[What you should do]
In the differential equation thread, what kind of differential equation is the given equation said to be?

++++ Passage shown ++++

Question

x ( x - y ) dy = y ( x + y ) dx​

Answer 1

Answer:

$\sf -\dfrac{x}{2y} -\dfrac{1}{2}\: log|\dfrac{y}{x} |=log|x|+C$

Step-by-step explanation:

Given:

• The differential equation x (x - y) dy = y (x + y) dx

To Find:

• The solution for the given differential equation

Solution:

By given,

$\sf x\:(x-y\:)dy=y\:(x+y)\:dx$

$\sf \dfrac{dy}{dx} =\dfrac{y\:(x+y)}{x\:(x-y)}$

The given differential equation is homogeneous.

++++ Entries ++++

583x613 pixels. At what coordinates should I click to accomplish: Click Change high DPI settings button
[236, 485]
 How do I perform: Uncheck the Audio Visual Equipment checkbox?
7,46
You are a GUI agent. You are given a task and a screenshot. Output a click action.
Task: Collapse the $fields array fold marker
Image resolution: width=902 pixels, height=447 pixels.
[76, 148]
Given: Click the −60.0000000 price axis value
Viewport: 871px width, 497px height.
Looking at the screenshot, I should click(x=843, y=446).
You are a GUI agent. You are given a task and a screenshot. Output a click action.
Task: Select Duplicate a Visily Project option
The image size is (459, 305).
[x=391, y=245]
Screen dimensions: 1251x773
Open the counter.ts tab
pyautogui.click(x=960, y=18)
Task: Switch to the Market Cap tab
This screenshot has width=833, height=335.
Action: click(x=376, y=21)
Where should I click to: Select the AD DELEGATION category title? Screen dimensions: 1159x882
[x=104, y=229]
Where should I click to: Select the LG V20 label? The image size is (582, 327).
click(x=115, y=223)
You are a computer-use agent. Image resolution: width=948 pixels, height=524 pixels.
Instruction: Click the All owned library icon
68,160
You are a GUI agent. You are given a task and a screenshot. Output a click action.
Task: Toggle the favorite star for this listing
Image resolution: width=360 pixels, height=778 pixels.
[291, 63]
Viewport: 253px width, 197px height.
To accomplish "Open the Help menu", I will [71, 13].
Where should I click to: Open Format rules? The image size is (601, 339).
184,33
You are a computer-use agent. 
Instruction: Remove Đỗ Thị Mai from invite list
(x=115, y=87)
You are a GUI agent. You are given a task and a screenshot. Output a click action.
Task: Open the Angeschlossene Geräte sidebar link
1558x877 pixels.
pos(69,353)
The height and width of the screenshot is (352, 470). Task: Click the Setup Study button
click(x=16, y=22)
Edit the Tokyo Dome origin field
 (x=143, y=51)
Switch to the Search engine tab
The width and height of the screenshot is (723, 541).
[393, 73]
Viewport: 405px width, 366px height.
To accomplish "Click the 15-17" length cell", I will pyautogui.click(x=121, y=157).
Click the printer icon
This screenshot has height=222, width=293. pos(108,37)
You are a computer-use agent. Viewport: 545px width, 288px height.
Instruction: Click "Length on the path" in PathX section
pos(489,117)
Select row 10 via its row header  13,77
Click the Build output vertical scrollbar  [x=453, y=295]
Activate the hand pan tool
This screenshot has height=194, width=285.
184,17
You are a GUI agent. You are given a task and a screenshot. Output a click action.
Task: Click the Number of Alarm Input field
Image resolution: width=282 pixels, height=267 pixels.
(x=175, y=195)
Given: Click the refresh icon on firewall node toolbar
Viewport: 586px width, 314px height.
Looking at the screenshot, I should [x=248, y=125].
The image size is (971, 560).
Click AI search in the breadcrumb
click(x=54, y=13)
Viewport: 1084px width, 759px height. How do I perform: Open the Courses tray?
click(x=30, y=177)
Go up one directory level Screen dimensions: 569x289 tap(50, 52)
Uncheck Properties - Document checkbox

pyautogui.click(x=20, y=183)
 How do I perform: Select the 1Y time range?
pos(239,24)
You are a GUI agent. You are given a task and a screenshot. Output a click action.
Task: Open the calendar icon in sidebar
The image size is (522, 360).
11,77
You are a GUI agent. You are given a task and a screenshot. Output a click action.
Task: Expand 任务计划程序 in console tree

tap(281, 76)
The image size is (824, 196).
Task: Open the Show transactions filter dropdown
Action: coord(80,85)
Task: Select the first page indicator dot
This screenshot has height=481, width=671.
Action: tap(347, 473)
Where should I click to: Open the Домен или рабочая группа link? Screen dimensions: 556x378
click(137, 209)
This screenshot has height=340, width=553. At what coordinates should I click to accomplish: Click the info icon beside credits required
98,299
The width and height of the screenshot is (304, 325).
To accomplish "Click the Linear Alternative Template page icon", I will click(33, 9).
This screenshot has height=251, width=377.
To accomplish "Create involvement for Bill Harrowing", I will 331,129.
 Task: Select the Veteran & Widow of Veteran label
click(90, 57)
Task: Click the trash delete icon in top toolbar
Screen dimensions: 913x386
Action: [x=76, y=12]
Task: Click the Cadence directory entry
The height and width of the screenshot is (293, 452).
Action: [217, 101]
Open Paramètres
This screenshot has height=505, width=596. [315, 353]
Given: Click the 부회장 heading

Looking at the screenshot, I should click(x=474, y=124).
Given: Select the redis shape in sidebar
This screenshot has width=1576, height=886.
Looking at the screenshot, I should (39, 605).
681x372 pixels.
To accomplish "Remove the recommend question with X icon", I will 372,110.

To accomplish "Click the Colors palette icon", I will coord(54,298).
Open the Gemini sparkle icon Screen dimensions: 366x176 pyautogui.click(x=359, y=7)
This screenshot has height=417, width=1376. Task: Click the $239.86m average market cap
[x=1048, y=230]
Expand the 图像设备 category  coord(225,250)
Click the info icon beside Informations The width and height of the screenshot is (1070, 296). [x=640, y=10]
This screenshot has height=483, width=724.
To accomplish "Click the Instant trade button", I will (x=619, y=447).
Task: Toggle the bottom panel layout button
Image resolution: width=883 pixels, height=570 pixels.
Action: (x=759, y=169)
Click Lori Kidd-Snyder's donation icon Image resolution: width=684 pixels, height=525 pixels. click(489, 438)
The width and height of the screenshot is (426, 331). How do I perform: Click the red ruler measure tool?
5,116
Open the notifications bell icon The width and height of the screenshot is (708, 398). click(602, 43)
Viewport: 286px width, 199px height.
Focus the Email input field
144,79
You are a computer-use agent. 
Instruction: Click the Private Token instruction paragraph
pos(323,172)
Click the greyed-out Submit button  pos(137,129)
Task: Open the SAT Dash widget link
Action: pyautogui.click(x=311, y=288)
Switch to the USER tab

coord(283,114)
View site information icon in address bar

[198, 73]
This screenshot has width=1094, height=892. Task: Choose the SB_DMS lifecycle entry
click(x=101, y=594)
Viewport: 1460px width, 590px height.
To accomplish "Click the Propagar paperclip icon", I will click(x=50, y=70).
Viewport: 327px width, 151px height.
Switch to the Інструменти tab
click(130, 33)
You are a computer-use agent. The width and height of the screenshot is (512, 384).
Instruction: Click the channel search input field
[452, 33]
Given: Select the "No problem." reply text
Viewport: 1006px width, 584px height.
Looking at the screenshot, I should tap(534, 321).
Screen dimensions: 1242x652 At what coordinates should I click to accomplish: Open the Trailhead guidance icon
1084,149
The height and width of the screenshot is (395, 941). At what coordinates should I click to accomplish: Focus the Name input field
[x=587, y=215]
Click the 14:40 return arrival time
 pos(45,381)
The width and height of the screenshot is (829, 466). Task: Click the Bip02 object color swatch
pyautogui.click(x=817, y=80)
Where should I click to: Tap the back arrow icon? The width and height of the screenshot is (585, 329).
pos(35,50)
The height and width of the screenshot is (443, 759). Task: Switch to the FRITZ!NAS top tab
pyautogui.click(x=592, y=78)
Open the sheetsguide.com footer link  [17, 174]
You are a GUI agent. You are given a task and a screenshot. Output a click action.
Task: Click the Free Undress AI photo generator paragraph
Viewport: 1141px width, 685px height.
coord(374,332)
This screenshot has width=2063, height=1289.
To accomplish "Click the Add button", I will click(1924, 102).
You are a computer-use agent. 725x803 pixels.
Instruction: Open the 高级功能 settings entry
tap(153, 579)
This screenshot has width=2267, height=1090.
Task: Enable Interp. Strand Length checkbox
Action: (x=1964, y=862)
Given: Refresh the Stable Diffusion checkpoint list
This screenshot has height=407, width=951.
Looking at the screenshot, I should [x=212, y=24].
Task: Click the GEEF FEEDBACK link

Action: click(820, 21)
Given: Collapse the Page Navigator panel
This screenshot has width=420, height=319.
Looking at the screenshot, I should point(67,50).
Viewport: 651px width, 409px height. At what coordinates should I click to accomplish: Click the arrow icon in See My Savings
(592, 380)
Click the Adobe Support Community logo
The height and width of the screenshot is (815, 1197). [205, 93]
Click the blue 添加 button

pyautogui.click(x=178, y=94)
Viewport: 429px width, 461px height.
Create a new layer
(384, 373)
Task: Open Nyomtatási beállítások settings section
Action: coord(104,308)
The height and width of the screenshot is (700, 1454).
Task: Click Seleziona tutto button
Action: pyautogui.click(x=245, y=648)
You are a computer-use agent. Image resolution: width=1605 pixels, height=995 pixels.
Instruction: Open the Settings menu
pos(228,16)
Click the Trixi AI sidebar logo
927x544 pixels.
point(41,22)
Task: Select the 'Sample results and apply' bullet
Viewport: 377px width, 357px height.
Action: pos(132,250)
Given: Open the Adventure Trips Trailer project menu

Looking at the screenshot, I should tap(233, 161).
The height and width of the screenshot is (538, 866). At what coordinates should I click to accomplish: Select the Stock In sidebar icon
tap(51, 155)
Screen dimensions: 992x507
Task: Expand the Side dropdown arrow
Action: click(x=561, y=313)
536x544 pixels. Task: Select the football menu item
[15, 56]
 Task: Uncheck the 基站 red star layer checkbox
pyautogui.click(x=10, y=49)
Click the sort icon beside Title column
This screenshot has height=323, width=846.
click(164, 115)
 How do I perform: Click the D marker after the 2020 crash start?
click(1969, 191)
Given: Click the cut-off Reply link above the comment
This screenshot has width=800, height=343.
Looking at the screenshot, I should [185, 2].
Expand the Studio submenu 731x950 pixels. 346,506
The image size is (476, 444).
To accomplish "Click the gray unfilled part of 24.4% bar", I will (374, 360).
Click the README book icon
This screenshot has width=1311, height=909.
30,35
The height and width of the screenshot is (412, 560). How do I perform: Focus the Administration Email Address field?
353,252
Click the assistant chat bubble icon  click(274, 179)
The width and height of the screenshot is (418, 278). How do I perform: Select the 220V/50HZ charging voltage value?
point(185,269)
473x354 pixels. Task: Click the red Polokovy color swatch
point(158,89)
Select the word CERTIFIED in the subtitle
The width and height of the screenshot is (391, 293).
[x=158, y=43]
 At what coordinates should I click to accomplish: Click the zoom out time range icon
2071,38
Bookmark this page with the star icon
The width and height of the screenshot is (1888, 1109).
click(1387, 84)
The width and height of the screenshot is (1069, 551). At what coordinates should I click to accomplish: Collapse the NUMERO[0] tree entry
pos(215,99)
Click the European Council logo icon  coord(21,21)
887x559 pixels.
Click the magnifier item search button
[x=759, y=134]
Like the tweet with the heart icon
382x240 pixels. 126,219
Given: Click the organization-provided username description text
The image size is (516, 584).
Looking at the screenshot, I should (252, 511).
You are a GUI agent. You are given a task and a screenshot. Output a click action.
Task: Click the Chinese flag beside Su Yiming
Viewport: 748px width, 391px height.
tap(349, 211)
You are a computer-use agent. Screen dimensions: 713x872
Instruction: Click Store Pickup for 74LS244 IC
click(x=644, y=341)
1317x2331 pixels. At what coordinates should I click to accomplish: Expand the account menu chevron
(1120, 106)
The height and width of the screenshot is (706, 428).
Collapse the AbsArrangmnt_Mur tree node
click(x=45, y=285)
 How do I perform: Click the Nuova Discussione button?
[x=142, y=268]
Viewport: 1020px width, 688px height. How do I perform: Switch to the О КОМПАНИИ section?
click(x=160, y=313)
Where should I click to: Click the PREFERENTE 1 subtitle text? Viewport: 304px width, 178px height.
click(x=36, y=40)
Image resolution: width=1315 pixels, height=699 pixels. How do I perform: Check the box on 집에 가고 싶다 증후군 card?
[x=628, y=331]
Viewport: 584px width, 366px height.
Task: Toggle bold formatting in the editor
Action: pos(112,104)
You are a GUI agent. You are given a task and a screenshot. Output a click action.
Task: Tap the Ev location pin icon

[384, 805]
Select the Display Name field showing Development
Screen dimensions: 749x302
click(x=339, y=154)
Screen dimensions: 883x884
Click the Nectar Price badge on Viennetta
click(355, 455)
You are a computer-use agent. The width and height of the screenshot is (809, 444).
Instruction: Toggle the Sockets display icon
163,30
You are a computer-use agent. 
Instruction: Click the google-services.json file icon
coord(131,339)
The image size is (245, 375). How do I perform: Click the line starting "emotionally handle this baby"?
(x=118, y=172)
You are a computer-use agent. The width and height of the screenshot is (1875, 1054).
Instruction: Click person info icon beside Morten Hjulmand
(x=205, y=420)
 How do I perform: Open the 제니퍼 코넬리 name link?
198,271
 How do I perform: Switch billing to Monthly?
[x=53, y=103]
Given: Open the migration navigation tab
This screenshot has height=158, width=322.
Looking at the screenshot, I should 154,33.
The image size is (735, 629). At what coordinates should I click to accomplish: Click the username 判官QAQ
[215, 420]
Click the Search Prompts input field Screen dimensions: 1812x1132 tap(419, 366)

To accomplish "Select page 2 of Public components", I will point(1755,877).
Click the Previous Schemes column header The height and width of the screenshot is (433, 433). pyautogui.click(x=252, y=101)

++++

[Correct result]
Homogeneous.